Problem requirements >> Pictures stay out. Extract the lines below from the first one through the line with "You are a GUI", both included.
--------------------------------------------------
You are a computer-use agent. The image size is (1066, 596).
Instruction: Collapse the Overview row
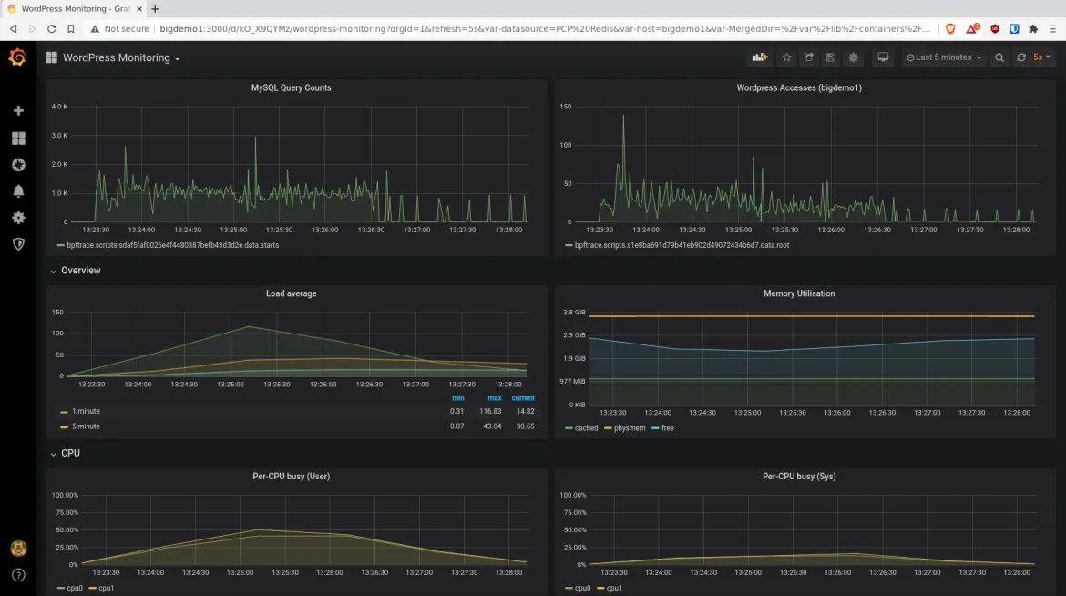[x=80, y=271]
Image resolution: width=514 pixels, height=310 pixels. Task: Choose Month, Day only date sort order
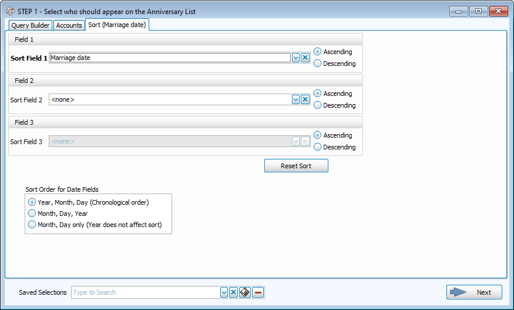32,225
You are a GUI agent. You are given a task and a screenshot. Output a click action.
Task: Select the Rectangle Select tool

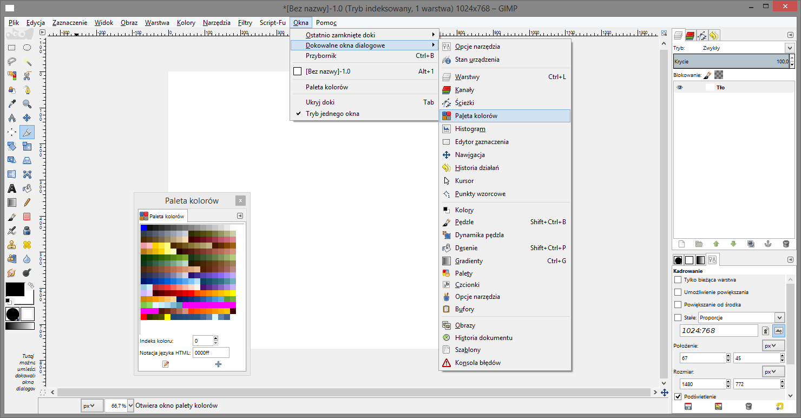(x=11, y=48)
--------------------------------------------------
Result of the exercise >>
You are a computer-use agent. The image size is (1066, 596).
Instruction: Collapse the Overview row
[x=80, y=271]
Image resolution: width=514 pixels, height=310 pixels. Task: Choose Month, Day only date sort order
32,225
You are a GUI agent. You are given a task and a screenshot. Output a click action.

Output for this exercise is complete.